Remember, ELSS is a category of equity mutual fund schemes and therefore will fall under the same tax bracket as Equity Funds – long term capital gains up to 10 lakhs per financial year (and short term capital gains up to 2 lakhs per financial year) are not taxable!

It must be noted that these figures apply only if the total of all your taxable income is less than Rs 10 lakhs. Therefore, for those who do not have a taxable income because they are either full-time housewives or students with part-time jobs, you will need to remember that all gains made on ELSS investments are exempt from tax up to the limits mentioned above.

Savings

And finally, the question that everyone wants to ask – how much should I save? This depends largely on your financial goals and the company you keep. If you are young, ambitious and would like to make enough money to retire by 40 (in other words, if you want to live the good life), then it’s best if you start saving early.

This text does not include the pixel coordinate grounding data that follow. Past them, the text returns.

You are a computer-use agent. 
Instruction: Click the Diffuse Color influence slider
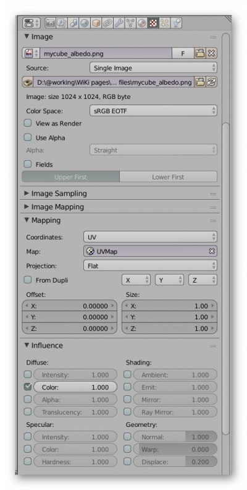coord(75,387)
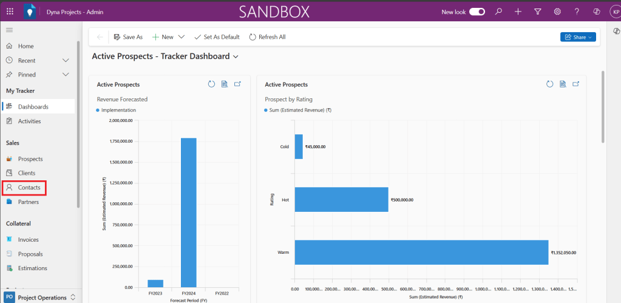
Task: Collapse the navigation hamburger menu
Action: click(x=9, y=30)

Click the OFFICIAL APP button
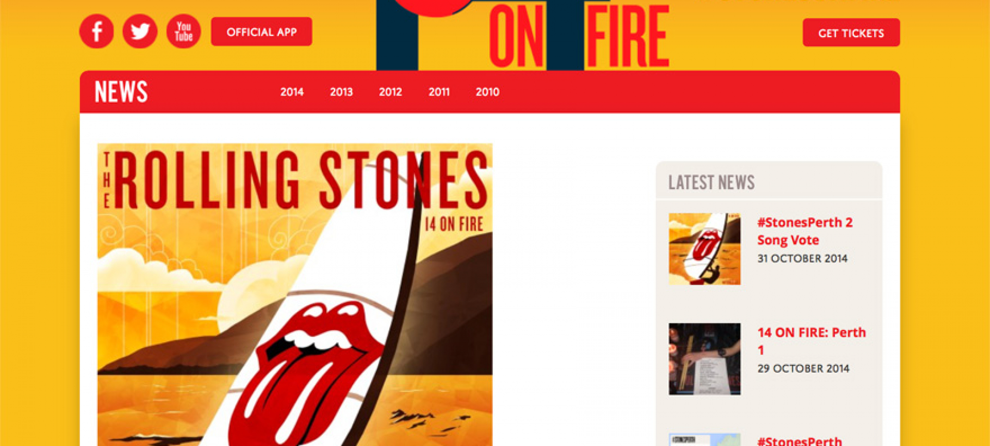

That means right now! A fund manager at UTI Mutual Fund says that if you save an equal sum every year for 20 years, it will help you create a corpus of Rs 6.64 lakhs (assuming an average return on your investments of 9% per year).

However, if you are in the highest tax bracket and would like to retire early with enough money to buy yourself that beach-side bungalow in Goa, then it is best if you start putting aside at least 10% of your salary into ELSS or equity funds!

But in case this doesn’t sound feasible for you right now, don’t worry! If someone tells you that they started saving in their 30’s but were able to build up an investment corpus worth Rs 5 crore before they turned 50, don’t think that there is no hope for you. You will get there too, so long as you start saving right away and put your money to work!

That’s all folks! Remember, it’s vital that you take the time to find out about the different types of funds and then determine which course best suits your financial goals. Happy investing!